A antiga primeira-dama Laura Bush raramente falou sobre questões de política específicas quando morava na Casa Branca com seu marido, o presidente George Bush W.. Mas ela escreveu no The Washington Post segunda-feira dizendo o óbvio: "Moro em um estado de fronteira. Agradeço a necessidade de reforçar e proteger nossas fronteiras internacionais, mas esta política de tolerância zero é cruel. É imoral. E isso parte meu coração."

Se Russell Moore pode enfrentar Trump, e Laura Bush pode enfrentar Trump, porque a EWTN não pode?

A EWTN responde ao seu próprio Conselho. Não é um Ministério oficial da Igreja para que os bispos tenham determinada autoridade sobre ela.
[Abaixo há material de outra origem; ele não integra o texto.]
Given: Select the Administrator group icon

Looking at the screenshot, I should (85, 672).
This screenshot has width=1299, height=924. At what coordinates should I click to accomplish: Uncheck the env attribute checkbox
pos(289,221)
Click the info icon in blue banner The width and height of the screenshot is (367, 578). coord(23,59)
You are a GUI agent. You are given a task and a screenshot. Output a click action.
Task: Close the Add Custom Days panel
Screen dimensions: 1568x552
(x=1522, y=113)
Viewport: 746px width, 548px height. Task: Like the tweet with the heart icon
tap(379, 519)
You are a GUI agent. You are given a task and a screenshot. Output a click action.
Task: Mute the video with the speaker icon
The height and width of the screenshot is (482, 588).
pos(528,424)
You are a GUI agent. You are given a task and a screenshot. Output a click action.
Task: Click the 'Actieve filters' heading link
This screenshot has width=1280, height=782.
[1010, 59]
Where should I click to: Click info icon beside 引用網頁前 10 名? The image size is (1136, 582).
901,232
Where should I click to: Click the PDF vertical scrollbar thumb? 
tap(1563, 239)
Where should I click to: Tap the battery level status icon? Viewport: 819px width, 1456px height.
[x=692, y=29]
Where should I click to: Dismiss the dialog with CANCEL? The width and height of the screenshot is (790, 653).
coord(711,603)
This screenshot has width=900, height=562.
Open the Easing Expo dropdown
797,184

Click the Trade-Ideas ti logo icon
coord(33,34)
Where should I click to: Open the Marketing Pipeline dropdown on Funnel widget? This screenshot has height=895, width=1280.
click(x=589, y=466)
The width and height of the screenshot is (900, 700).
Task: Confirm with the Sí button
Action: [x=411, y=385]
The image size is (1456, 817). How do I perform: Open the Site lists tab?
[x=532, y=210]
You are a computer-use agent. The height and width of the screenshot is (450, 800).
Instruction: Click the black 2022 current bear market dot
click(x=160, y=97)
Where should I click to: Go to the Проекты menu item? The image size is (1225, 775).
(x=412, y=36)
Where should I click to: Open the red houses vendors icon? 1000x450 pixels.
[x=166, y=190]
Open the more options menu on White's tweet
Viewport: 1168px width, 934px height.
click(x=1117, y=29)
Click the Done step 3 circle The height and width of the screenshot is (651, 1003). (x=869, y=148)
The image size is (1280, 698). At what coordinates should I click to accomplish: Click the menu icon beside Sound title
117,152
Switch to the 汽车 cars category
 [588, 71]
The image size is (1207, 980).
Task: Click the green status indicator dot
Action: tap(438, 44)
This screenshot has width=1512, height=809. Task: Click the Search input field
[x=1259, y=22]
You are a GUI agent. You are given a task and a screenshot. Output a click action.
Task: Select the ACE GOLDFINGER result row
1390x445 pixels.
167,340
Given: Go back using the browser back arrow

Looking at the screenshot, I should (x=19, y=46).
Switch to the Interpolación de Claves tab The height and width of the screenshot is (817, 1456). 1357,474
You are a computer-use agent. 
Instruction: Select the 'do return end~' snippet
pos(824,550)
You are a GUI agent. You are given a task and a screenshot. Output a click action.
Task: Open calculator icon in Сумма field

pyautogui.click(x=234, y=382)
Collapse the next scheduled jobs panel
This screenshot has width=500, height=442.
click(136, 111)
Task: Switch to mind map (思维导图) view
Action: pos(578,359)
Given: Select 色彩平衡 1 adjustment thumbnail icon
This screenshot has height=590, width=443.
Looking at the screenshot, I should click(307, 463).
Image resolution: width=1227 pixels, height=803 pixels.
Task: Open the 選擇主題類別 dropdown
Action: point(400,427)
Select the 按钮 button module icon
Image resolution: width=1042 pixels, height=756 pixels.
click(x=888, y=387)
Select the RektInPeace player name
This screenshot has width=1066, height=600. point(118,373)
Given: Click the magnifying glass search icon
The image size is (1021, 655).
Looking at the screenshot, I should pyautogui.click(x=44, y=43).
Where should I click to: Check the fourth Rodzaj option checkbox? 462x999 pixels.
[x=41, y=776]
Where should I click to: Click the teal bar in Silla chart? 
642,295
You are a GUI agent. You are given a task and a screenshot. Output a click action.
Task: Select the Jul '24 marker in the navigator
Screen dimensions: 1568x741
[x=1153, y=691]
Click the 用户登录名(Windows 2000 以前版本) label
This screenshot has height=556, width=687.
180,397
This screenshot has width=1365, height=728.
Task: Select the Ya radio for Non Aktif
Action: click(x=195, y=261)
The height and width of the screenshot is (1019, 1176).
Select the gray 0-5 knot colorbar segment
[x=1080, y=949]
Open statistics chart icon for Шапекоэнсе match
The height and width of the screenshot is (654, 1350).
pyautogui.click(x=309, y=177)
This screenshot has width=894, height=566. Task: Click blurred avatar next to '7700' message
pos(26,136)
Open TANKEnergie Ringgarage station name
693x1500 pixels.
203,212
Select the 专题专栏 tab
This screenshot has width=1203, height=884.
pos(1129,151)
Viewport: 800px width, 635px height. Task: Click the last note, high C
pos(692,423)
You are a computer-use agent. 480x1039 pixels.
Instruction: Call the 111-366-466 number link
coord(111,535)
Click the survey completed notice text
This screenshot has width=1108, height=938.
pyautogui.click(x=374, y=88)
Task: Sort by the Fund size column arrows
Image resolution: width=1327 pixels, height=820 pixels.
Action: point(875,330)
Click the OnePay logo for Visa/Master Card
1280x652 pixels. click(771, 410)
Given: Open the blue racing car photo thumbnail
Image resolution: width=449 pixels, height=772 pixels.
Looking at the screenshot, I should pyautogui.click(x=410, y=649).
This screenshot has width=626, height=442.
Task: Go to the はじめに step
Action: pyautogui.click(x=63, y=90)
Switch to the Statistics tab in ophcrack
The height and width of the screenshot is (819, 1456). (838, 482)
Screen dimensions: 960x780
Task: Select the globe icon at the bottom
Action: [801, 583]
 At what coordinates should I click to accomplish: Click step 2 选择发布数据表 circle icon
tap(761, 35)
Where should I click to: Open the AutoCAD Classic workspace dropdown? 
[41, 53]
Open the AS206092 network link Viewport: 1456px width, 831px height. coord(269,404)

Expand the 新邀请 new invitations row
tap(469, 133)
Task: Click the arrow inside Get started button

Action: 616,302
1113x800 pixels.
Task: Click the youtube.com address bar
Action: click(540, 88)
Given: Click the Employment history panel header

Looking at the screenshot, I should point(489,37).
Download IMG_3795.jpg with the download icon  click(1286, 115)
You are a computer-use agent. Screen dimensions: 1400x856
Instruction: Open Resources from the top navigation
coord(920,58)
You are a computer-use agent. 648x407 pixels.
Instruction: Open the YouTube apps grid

Mas, a rede se apresenta como católica e precisa de permissão do seu bispo local para fazer as coisas como a celebração de missa na televisão. E, outros bispos certamente podem avisar as pessoas que a EWTN não fala por eles. Certamente os bispos podem pressionar os cavaleiros de Colombo para cessar o financiamento da rede até que as alterações sejam feitas. Ou eles podem pedir para que seja fechada.

Admito a ironia de que alguém que escreve para o National Catholic Reporter solicite aos bispos para que façam alguma coisa ao EWTN. Muitos críticos conservadores do NCR pensam que nós deveríamos ser fechados por causa de nossos desvios da ortodoxia. Mas, tanto quanto sei ninguém no NCR escreveu alguma vez um parecer pouco ortodoxo por pura maldade. Mesmo aqueles que não concordam com a oposição da Igreja ao aborto escrevem a partir de um compromisso com as mulheres. Eu acho que eles estão errados, que um compromisso com as mulheres pode encontrar respostas mais humanas para gravidez indesejada do que a violência do aborto, mas as pessoas que pensam o contrário não são odiosas.

O show de Arroyo é odioso. Isso deve ser tirado do ar ou ele deve ser enviado para a FOX News, onde pertence. Entretanto, centenas de milhares de católicos pensam que ele fala pela Igreja. Seu show é um escândalo no sentido genérico e teológico da palavra.